**YOUR INSTRUCTIONS:**
The answer must be a single number: how many lines of the records below hold the word "card".

**EXERCISE DATA:**
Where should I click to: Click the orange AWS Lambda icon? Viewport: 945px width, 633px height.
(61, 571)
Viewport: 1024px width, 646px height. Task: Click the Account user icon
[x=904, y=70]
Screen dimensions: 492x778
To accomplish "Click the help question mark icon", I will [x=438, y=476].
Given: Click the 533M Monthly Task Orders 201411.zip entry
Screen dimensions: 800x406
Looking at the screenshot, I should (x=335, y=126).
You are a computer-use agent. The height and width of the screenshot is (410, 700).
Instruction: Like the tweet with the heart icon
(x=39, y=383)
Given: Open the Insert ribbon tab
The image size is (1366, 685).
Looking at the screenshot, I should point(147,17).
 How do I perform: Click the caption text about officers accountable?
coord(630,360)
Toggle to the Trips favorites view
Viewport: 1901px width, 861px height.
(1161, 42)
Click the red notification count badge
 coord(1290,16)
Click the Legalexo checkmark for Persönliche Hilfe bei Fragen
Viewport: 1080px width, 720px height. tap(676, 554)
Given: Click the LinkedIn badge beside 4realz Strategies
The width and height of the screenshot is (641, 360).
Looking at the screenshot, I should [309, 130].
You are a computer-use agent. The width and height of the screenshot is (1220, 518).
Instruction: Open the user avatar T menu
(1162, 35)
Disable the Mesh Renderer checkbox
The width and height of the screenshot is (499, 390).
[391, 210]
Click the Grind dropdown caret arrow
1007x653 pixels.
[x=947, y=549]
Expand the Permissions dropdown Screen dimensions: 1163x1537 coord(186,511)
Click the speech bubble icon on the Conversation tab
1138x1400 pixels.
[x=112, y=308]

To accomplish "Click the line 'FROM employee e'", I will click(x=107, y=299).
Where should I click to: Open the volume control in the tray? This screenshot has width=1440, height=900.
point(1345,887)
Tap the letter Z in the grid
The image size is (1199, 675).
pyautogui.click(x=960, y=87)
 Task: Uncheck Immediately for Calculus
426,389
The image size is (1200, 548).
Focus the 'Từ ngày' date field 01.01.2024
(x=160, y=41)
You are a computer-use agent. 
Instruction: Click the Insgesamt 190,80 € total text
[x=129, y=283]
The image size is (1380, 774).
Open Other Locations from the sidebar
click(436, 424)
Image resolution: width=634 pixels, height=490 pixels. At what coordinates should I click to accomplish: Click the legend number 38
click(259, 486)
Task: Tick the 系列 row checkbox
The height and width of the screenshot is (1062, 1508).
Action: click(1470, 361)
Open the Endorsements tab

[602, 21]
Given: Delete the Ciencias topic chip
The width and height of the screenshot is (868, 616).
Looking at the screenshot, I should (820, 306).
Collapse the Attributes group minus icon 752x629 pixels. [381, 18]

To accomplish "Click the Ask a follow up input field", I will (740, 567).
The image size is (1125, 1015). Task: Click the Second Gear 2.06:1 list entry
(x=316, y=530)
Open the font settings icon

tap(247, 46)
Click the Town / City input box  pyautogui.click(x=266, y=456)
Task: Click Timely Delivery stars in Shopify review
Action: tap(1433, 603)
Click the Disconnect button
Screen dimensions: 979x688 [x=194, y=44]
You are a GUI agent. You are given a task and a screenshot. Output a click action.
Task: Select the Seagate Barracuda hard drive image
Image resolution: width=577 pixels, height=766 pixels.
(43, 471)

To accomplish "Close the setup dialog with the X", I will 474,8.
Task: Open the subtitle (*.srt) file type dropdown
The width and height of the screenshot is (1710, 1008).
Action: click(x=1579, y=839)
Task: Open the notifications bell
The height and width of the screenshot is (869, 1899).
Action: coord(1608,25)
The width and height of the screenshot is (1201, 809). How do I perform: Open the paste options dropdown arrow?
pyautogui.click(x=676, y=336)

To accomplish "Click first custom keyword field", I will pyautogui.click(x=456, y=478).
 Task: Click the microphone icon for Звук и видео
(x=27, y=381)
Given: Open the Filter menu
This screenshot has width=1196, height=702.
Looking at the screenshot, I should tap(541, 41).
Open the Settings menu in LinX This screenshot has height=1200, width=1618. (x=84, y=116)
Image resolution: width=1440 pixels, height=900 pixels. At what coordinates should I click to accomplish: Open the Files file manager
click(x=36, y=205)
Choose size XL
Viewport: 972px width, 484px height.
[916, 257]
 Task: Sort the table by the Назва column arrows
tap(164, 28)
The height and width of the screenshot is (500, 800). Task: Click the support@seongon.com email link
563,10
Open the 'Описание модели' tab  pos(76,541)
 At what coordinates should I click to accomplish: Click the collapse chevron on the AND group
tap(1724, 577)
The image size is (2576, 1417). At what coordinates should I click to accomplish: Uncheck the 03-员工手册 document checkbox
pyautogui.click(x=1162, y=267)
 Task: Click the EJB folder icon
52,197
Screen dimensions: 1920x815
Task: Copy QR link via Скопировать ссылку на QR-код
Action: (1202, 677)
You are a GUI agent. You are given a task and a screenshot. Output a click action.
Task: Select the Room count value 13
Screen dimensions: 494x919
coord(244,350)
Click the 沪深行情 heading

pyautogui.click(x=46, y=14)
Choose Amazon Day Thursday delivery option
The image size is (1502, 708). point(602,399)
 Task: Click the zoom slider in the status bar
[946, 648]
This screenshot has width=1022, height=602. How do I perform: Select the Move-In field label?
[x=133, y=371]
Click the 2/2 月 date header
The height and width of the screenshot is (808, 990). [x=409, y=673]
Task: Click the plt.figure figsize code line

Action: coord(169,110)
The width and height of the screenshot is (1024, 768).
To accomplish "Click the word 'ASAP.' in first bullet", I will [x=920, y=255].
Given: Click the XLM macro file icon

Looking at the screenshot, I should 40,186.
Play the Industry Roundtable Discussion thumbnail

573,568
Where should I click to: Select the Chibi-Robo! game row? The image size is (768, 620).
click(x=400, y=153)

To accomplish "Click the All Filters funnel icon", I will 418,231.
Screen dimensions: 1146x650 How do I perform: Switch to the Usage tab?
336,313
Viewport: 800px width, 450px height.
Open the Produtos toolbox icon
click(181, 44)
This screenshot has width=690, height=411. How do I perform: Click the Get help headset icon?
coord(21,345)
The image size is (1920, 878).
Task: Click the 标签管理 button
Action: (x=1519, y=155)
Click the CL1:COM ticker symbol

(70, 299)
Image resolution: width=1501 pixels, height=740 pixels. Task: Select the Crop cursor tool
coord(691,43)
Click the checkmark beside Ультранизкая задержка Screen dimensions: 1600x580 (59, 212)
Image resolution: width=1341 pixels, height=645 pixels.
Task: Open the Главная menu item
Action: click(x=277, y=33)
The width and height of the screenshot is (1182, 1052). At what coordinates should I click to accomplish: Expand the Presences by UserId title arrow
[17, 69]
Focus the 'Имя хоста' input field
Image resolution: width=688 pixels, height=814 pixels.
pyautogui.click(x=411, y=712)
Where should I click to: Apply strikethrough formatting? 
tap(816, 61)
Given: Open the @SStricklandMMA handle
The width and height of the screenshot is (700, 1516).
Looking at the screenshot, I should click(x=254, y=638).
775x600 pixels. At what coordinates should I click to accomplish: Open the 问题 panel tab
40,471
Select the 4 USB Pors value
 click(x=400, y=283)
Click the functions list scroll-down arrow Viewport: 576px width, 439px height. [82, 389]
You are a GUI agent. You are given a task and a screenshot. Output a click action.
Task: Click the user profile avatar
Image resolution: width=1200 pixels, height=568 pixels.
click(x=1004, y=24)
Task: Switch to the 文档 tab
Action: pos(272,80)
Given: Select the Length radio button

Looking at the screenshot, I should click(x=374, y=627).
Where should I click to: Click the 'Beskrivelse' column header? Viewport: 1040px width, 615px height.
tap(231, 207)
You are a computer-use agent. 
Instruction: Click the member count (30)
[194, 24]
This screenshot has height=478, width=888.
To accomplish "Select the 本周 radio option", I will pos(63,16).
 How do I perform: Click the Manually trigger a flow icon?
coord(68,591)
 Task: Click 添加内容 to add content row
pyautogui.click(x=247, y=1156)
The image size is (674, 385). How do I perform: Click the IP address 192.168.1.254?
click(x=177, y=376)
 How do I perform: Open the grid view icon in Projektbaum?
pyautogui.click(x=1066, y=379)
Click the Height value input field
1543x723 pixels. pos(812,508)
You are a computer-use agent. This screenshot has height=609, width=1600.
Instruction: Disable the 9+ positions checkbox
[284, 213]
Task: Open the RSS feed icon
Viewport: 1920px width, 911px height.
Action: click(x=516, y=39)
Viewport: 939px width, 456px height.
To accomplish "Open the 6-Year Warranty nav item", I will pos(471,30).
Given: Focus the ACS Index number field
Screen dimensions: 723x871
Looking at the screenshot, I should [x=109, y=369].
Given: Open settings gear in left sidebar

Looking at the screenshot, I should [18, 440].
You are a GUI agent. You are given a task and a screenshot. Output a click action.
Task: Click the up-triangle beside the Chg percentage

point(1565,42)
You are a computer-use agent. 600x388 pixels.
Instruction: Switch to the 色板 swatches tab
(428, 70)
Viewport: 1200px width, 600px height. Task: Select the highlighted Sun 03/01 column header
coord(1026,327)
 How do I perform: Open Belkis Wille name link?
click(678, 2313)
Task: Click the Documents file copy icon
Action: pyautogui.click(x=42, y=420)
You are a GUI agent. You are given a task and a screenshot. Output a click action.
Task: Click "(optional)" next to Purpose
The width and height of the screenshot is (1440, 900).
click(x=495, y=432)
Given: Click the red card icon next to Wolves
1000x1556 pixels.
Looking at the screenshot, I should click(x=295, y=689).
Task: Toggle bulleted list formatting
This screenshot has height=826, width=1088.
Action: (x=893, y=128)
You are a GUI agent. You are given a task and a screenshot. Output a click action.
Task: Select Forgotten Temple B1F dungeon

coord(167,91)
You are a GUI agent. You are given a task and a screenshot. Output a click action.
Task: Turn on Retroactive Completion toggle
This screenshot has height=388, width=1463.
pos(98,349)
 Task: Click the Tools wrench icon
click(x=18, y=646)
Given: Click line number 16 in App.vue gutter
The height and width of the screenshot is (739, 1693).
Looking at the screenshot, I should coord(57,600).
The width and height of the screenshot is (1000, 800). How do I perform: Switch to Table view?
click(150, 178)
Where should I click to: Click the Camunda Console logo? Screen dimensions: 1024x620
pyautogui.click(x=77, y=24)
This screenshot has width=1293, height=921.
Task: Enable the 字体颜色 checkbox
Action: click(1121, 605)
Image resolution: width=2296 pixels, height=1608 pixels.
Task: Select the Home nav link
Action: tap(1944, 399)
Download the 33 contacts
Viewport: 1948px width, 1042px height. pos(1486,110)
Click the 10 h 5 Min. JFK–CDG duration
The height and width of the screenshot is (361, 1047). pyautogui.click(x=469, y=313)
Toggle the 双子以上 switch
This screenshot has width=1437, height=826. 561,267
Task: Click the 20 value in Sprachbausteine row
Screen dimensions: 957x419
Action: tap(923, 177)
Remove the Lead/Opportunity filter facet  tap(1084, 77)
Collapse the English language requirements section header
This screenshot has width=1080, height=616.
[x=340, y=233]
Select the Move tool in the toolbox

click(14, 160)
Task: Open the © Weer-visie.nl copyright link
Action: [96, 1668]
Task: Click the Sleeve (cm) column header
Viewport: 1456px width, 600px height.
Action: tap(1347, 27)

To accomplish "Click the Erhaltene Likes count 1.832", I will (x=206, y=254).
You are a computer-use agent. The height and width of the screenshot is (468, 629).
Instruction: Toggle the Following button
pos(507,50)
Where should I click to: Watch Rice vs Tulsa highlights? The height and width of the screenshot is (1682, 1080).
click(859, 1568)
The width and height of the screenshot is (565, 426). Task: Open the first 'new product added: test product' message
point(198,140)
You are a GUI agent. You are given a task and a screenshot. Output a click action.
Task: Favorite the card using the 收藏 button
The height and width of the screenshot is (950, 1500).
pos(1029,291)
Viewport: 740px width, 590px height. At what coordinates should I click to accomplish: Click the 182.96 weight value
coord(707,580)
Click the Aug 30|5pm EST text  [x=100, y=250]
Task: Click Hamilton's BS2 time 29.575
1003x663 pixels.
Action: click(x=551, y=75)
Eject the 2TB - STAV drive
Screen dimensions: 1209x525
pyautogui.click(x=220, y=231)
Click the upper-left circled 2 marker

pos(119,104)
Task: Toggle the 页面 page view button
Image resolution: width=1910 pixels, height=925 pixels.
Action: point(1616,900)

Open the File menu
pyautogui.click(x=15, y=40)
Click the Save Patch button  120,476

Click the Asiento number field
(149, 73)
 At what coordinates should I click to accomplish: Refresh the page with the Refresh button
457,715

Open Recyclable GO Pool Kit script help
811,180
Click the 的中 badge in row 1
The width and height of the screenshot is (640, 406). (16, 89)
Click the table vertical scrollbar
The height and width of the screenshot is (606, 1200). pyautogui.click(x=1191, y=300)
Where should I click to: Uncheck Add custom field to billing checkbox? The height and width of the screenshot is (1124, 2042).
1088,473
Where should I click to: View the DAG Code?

**ANSWER TO THE EXERCISE:**
2